To do:
**1)** Extract the portion of the passage about Penn State in the 1920s that falls between "The themes are" and "Brown Dog Catering.", inclusive.
**2)** Continue the piece on 1920s life in the Nittany Valley from where it stops.

BEGIN Reading passage

The themes are diverse and imaginative, restricted only by the hosts’ creativity. What they all have in common is a commitment to making the Valley “Happy” – and safe – for everyone. This month, two of the Twilight dinners will feature parties evoking nostalgia for the 1920’s, including a “Roaring 20’s” night reminiscent of the parties described by F. Scott Fitzgerald in The Great Gatsby. This evening is co-hosted by B Events and Juniper Village at Brookline and catered by Brown Dog Catering.
In the spirit of this event and in keeping with the theme of “looking back” established with last month’s Reminiscences of Dr. Pond, here are some snap shots of life in the Nittany Valley during the 1920’s…
Women at Penn State
In 1871, Penn State, then called the Agricultural College of Pennsylvania, became the Commonwealth’s first institution of higher learning to admit female students. Fifty years after this momentous decision, progress had been slow-moving, and the College remained a primarily male-dominated institution. Women comprised just 10% of the student body in 1924; the photo below shows the entire female undergraduate population from 1926. Nevertheless, the 1920’s saw several important developments that signaled the growing stake of women students in campus life.
For the first time, women were granted a weeknight curfew and permission to leave campus by themselves. While quaint by modern standards, these new “freedoms” represented a significant step forward at the time. In addition, several new clubs and organizations for women were established during the Twenties, marking previously unseen levels of influence and participation by female students. These included the women’s campus trial club, the Nita-Nee Club, Omicron Nu, an honorary home economics sorority, and “The Lion’s Tale,” the first publication by female students and alumnae at the College. In 1926, the Nu Gamma Chapter of Chi Omega became Penn State’s first national sorority. Perhaps the most lasting of the decade’s contributions came a year prior, when the Women’s Student Government Association contributed $30 to purchase four pairs of squirrels that are, most likely, direct ancestors of the many, many squirrels that populate campus today.

END Reading passage
BEGIN Data lines

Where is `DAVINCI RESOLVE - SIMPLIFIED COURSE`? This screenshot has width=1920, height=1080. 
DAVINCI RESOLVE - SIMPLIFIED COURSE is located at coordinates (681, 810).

END Data lines

Answer list:
**1)**
The themes are diverse and imaginative, restricted only by the hosts’ creativity. What they all have in common is a commitment to making the Valley “Happy” – and safe – for everyone. This month, two of the Twilight dinners will feature parties evoking nostalgia for the 1920’s, including a “Roaring 20’s” night reminiscent of the parties described by F. Scott Fitzgerald in The Great Gatsby. This evening is co-hosted by B Events and Juniper Village at Brookline and catered by Brown Dog Catering.

**2)**
Change was also evident in new roles and opportunities for women working at the College. In 1920, M. Elizabeth Cates was hired as the school’s first director of physical education for women, an opening necessitated by the newly-established women’s athletic program (very different from what we know today). In recognition of the growing female student population, Penn State hired its first full-time dean of women – Charlotte Ray – in 1923. One year later, Julia Gregg Brill, a 1921 graduate, became the first female faculty member in the English department.
The decade closed out with another crucial turning point. In 1929, Mildred Settle Bunton became the first woman of color admitted to Penn State.
Still a very small agricultural community existing at the fringes of the modest, but growing Pennsylvania State College, the town experienced rapid population growth during the Twenties. According to Census figures, State College nearly doubled in size between 1920 and 1930, going from 2,405 residents to 4,450 in a decade (still smaller than a sell-out crowd at Rec Hall!).
The decade also saw local milestones in education and business. In 1921, an expansion was added to the Fairmount Avenue High School (current home of the Delta Program) followed by construction of the Nittany Avenue Grammar School, which today houses the school district’s central administration offices, in 1924. The forerunner of the CBICC, the State College Chamber of Commerce, was established in 1920, and several of the area’s most recognizable businesses got their start during the ensuing decade.
Students and locals could shop for clothes at Harper’s (originally Stark Bros. & Harper), have lunch at The Corner Room, and then stroll across Allen Street for a trim at Rinaldo’s Barber Shop – all three first opened their doors between 1925 and ’26. Other noteworthy local businesses that began in the 1920’s and still exist today include: Woodring’s Floral Gardens (1922), State College Floral Shoppe (1923), Balfurd Cleaners (1927), Alexander Construction (1928), and The Diner (1929).
The local scene was hardly the stuff of an F. Scott Fitzgerald novel, but neither did the Jazz Age pass by unremarked. Tyrone native and Penn State architectural engineering student Fred Waring would become an influential musician and entertainer of his day. His band, Waring’s Pennsylvanians, started on the road to fame during the Twenties, playing “collegiate-flavored” shows inspired by life in Happy Valley.
In 1920, residents might have tuned in to results of the Harding/Cox Presidential election via Pittsburgh’s KDKA, the nation’s first terrestrial radio station, and by 1923, they could hear special, one-time coverage of the Nittany Lion football team’s game against Navy at New Beaver Field via WPSC, one of America’s first college radio operations (Penn State won 21-3).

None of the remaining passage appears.